Use the test equipment in your lab to observe the operation of a microcontroller circuit board. That is our goup assignment. So for this I'll test my Multimeter.
As you can see on first picture this is FLUKE 115 multimeter and I put it on first measuring option and that is measuring Volts in AC (Alternating Current), that is an electric current which periodically reverses direction. In my case it is 0, maybe I didn't mantioned but I'm testing with my Hello board which I explained in later documentation and is connected to my laptop.
In this case there is some respond and thats because I putted it to measure Volts in DC (Direct Current), bit easier to understand than alternating current. Rather than oscillating back and forth, DC provides a constant voltage or current. So on picture you can see that through my board is flowing 5V.
This is also explanation how am I eassuring all of that and taking pictures, I'm holding them like chinese chopsticks with one hand and with another taking picture. For this I wanted to see how it looks when you want to measure resistance, so I need to put it on Ohm sign and put one measuring stick on one side and another to other side of resistor, as expected resistance is near 470 ohm.
Picture abowe reprisents measuring of diods. A diode is best tested by measuring the voltage drop across the diode when it is forward-biased. A forward-biased diode acts as a closed switch, permitting current to flow. A multimeter’s Diode Test mode produces a small voltage between test leads. The multimeter then displays the voltage drop when the test leads are connected across a diode when forward-biased.
And for the end one of most usable option on multimeter that we use in lab is sin like sound, between resistance and diode measuring. This mode is used for checking all connections on your soldered PCBs, it helps prevent short cuts when connecting to power supply. I would say this is most important step in producing PCBs and always double even tripple check your connections, it can save you a lot of time and material.
This weeks assignment was to redraw echo hello board, but to ad at least button and LED, also with current limited resistor.
To have the board that works I first need to make one…so let's start with opening EAGLE and redrawing the board. All important commands for EAGLE you can find in my „Electronics production” week5. There I was explaining how to ad library and so on. But I'll also explain it here shortly.
After openning Eagle it is time to pick all components that I’m going to need for making this to work so the picture of all needed components is below.

• _Recorded information_
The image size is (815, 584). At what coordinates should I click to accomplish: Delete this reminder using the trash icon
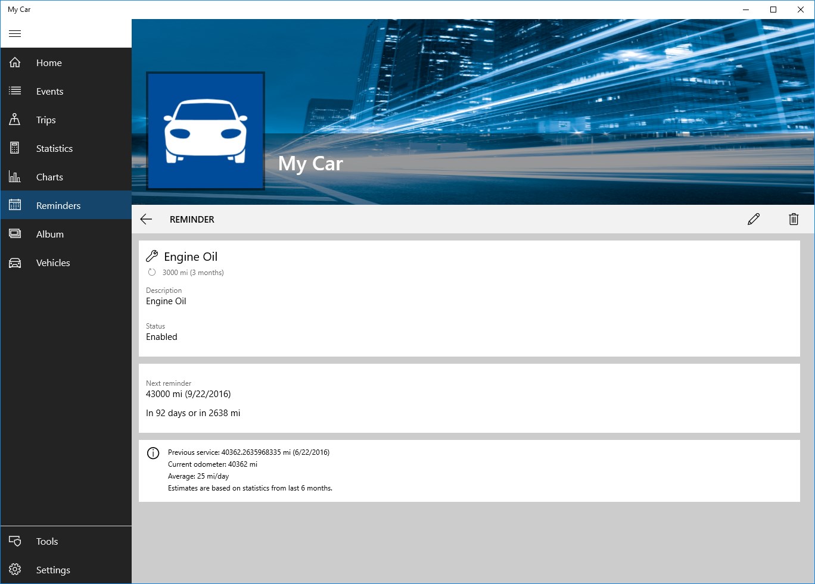pyautogui.click(x=793, y=219)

• _Objective 1_
Quote the lab write-up between "To have the" and "components is below.", inclusive.
• _Objective 2_
Carry the lab write-up on past its last sentence.
The data has nothing to do with the lab write-up.

• _Written answer 1_
To have the board that works I first need to make one…so let's start with opening EAGLE and redrawing the board. All important commands for EAGLE you can find in my „Electronics production” week5. There I was explaining how to ad library and so on. But I'll also explain it here shortly.
After openning Eagle it is time to pick all components that I’m going to need for making this to work so the picture of all needed components is below.

• _Written answer 2_
To access the library the direction is: “Edit-Add…” or faster way is to press on the left tool bar icon with green plus and sign for pluger. To add the file in EAGLE I have to: “Edit-Add-Open library manager-Browser” and pick downloaded file.
This is the library of all available components that you got with the EAGLE, but there is not always all components that you need so you have to search trough the internet to find that missing part/s and to download it.
The preview of the BOM(Bill of Material) is available after you pick up the component, that my colleague and I had to discover by ourselves over the internet and by looking into the live components. To access the BOM window I have to go to: FILE-RUN ULP and in the search bar type “bom”, press open and the window with BOM will appear.
This is the final look of schematics with added LED and button, as you can see there is one resistor that has both sides connected to the ground, that is 0 ohm resistor that I added after struggling to reorder my components in board view that looks in the end like this.
After the check I can go to Board layout: “Window-Board”(green icon “BRD”). Now comes the hardest part for me in making my board. At first I was just looking in the monitor and was confused, a lot. But with a lot of help from my instructor Tobias, I figured out how it works and what I should do and what not. Eagle is using automatic rerouting so it's a lot easier to connect components. Widh of routs and gaps betwean them can also be changet, depends what you want and need.
Design Rules, this is the step after the schematic drawing (see below). This is really important step, because you need to pay attention how is it possible to manage all the traces.
To edit the Deisgn Rules you need to go under EAGLE->Edit->Design Rules. Than the main window for that command is opened and offering 10 diferent groups (File; Layers; Clearance; Distance; Sizes; Annular Ring; Shapes; Supply; Masks; Misc).
All settings depends on the CNC milling machine that you are using and which tool, so belowe are pictures of setted setting for the CNC mill LPKF ProtoMat S63, that we got from our instructor Tobias. He also said that we can save those setting so they doesn't need to be configured another time when we are ging to work on that milling machine. This is also useful information, because sometimes it can save you some time.
One of the important settings is, for example, the distance between different signals. That's the distance between pad, SMD, via and wire. So the Eagle is great because of that he automatically generates different distances in the board design and later on the manual handling is easier.
LPKF has an automated tool changing and has autobed leveling. Because of these specs the machine can use different drills and cutters. As mentioned before, you can find the design rules for my boards below on the pictures.
So below you can see my final look of my board in Eagle board view.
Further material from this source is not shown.